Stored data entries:
_ _ _
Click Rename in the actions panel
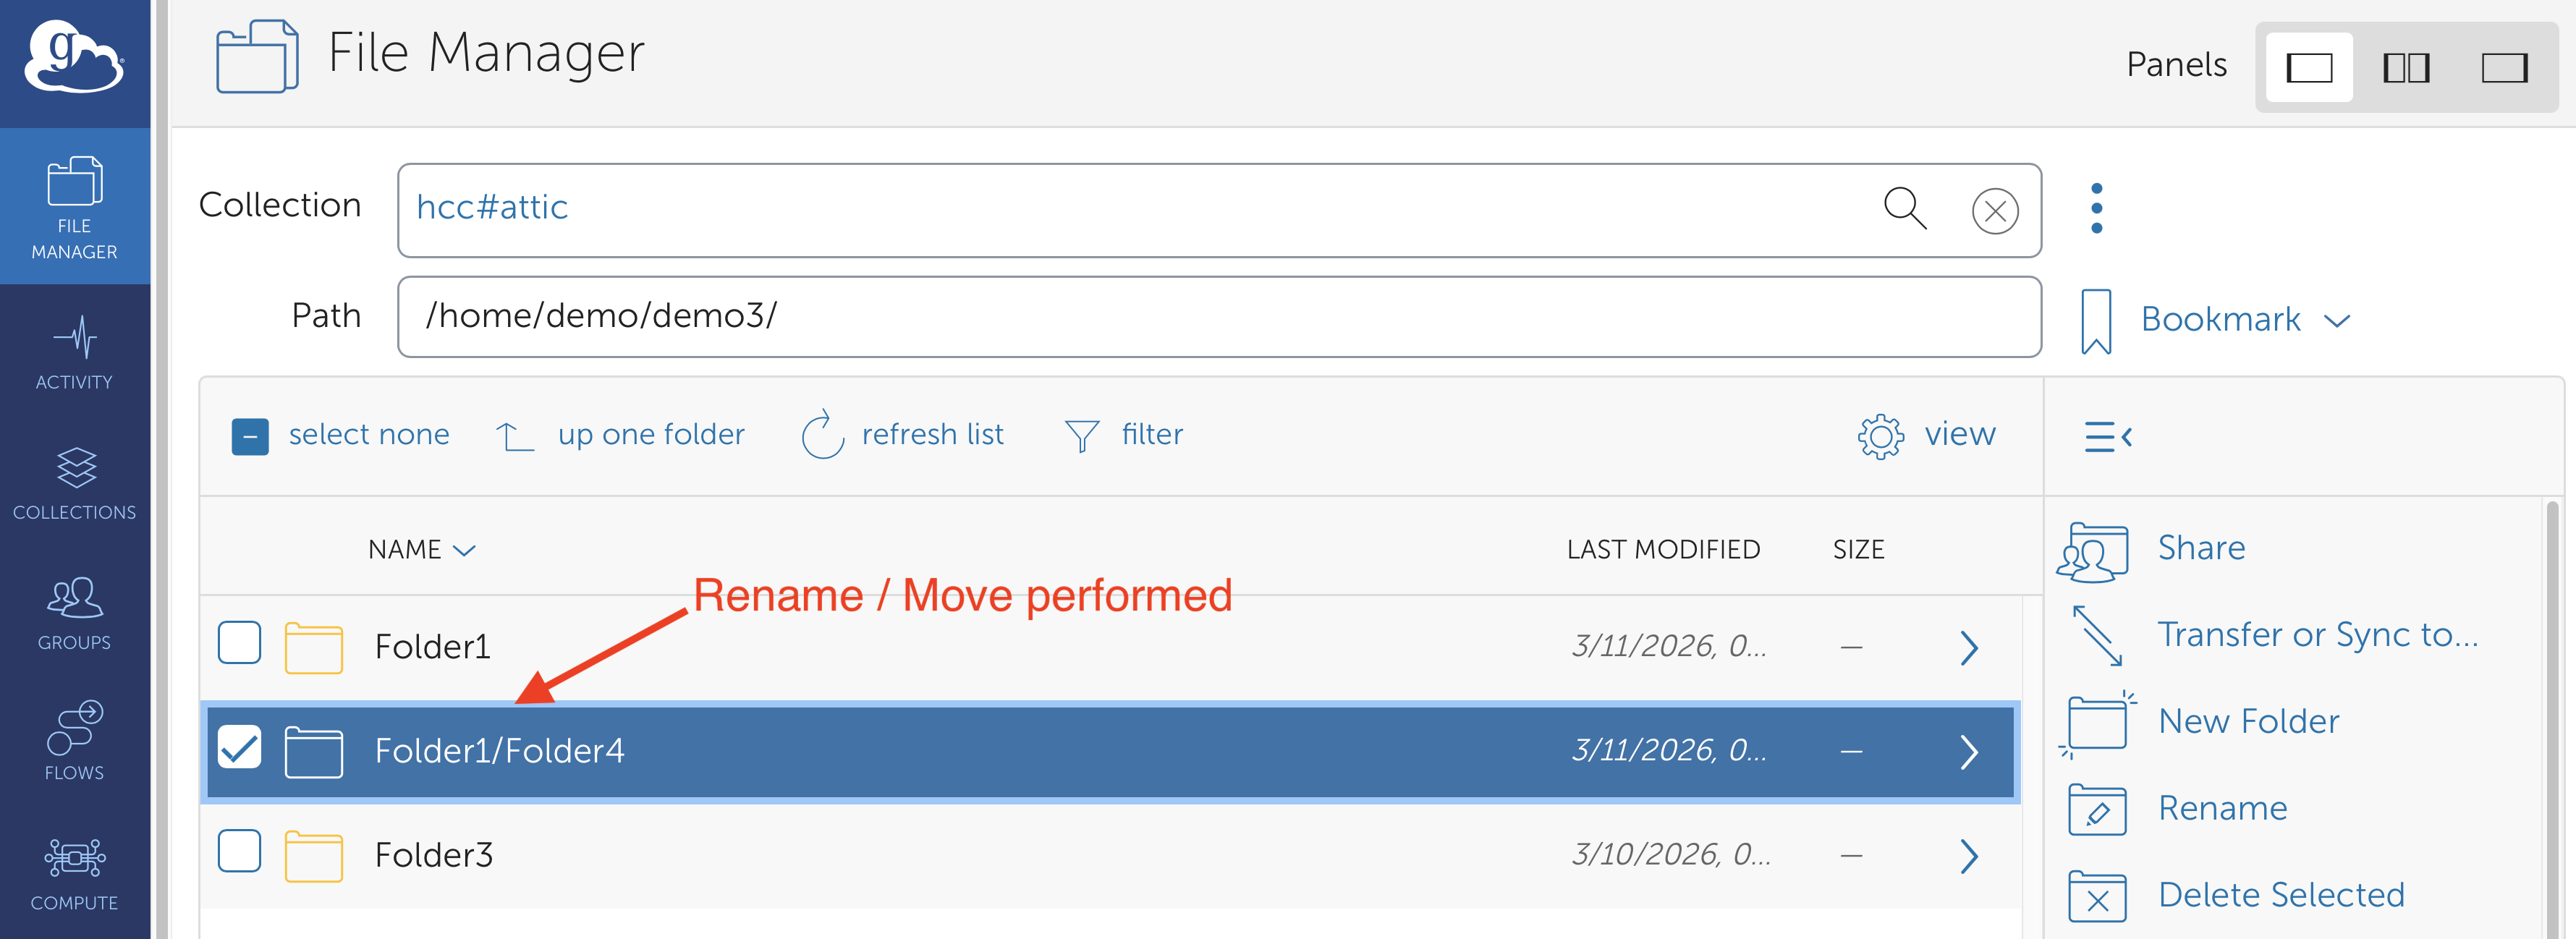Image resolution: width=2576 pixels, height=939 pixels. [2222, 808]
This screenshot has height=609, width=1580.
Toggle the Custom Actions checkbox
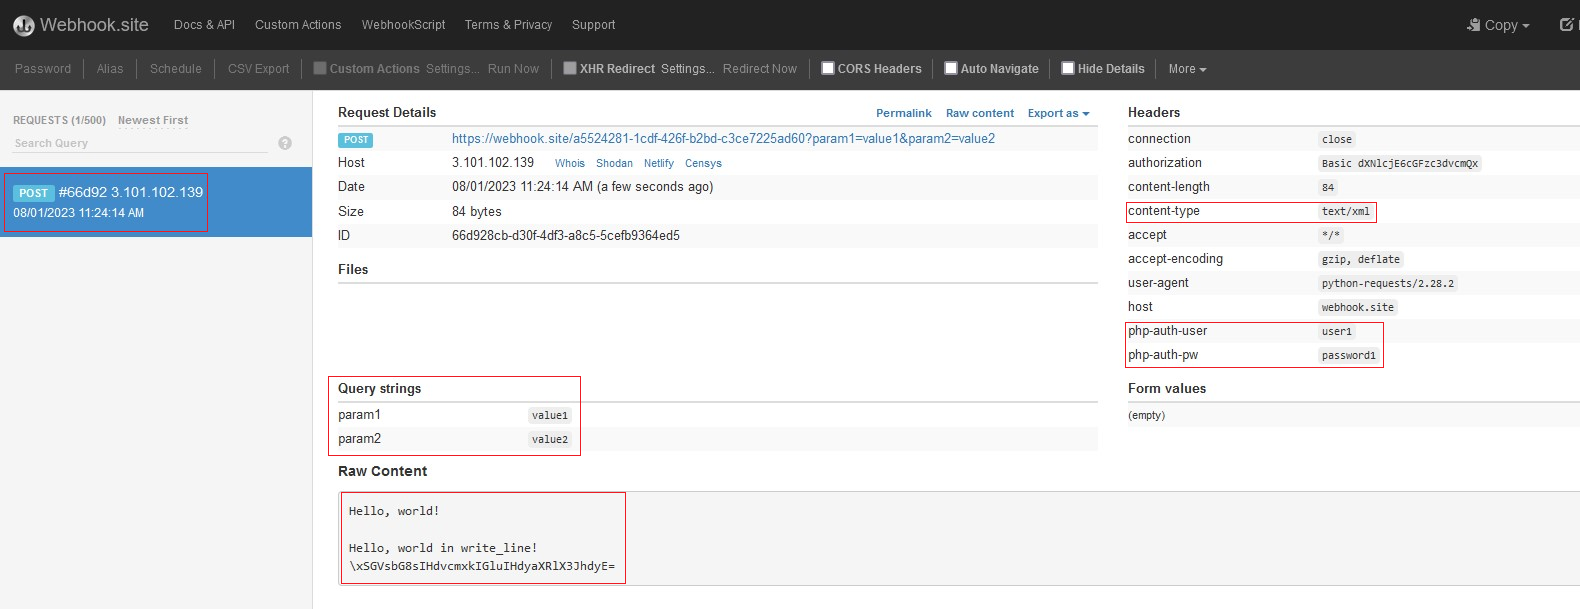(320, 68)
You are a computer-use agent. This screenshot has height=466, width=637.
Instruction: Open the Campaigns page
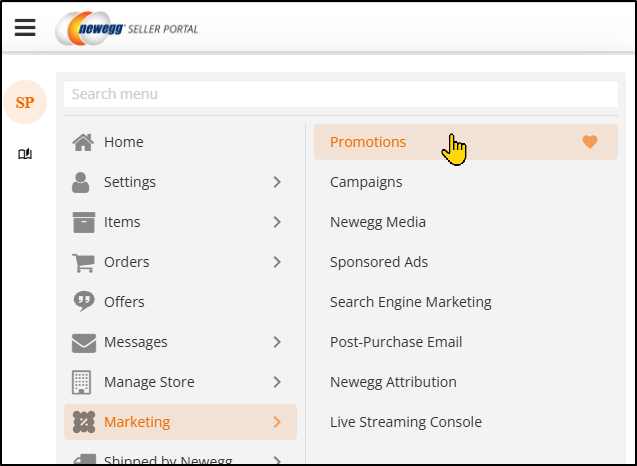tap(366, 182)
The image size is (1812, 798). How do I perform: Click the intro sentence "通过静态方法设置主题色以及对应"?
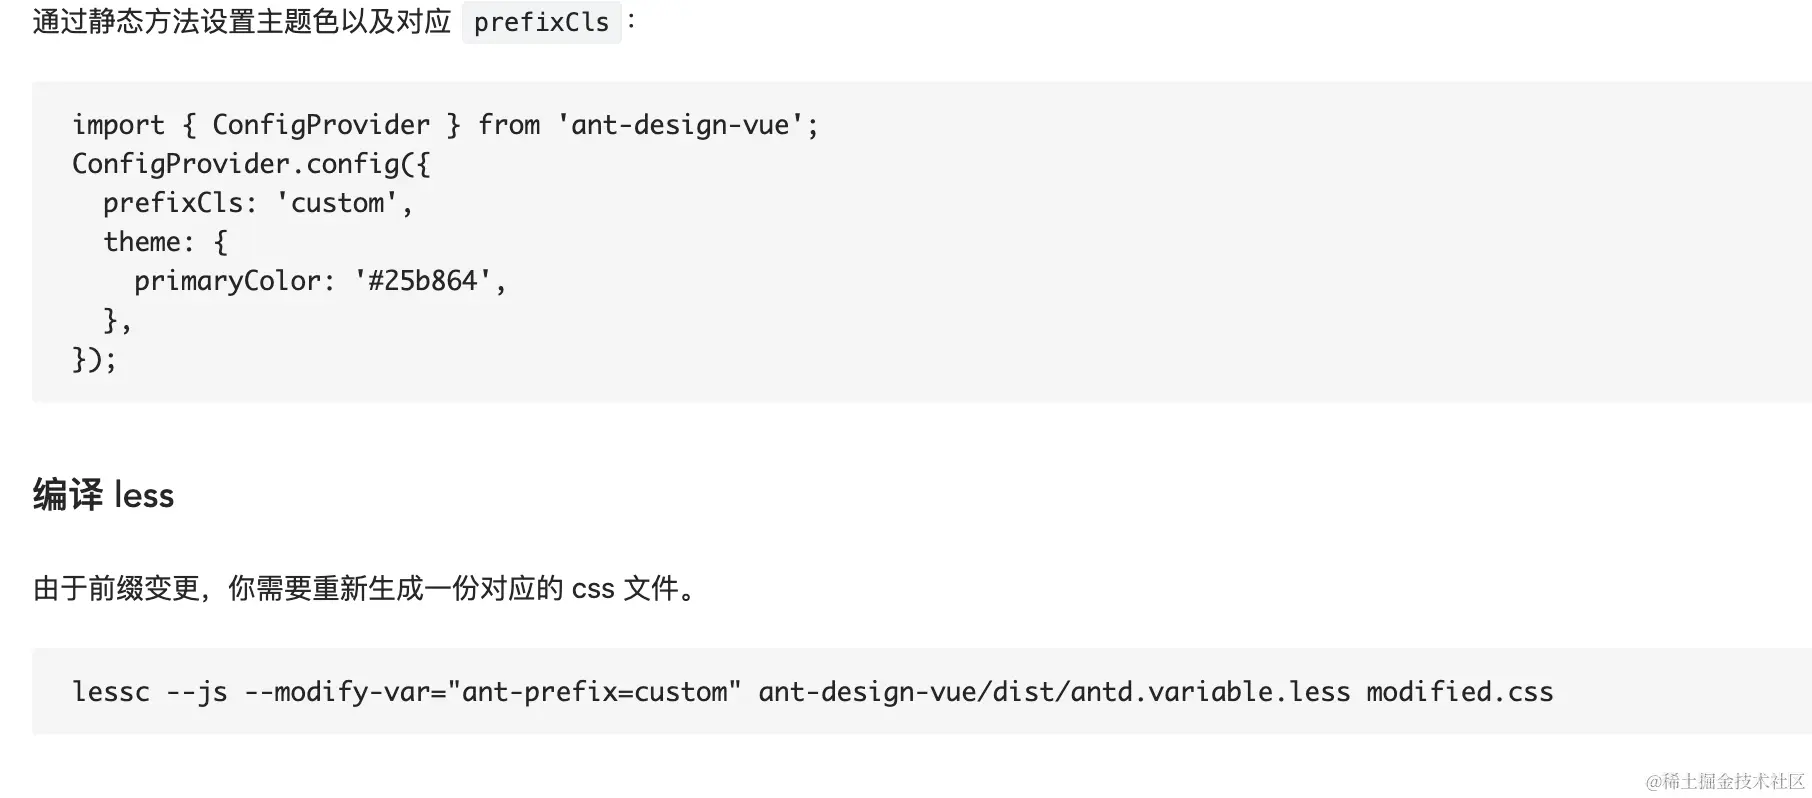[242, 22]
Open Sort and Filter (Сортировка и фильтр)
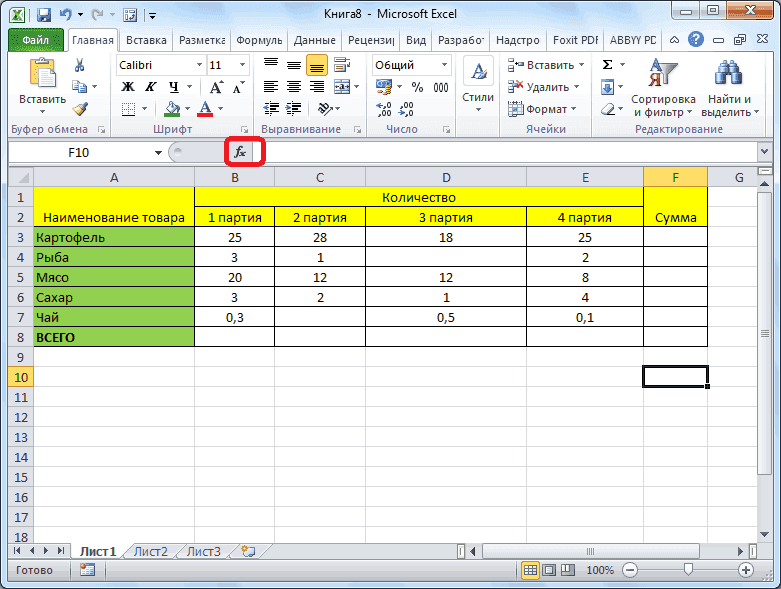Screen dimensions: 781x589 tap(662, 88)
_ _ _
> **Exercise requirements**: Filter the entries down to the lines that include the string "This".

> **Answer space**:
This screenshot has height=609, width=1580.
You are a computer-use agent. This screenshot has height=466, width=637.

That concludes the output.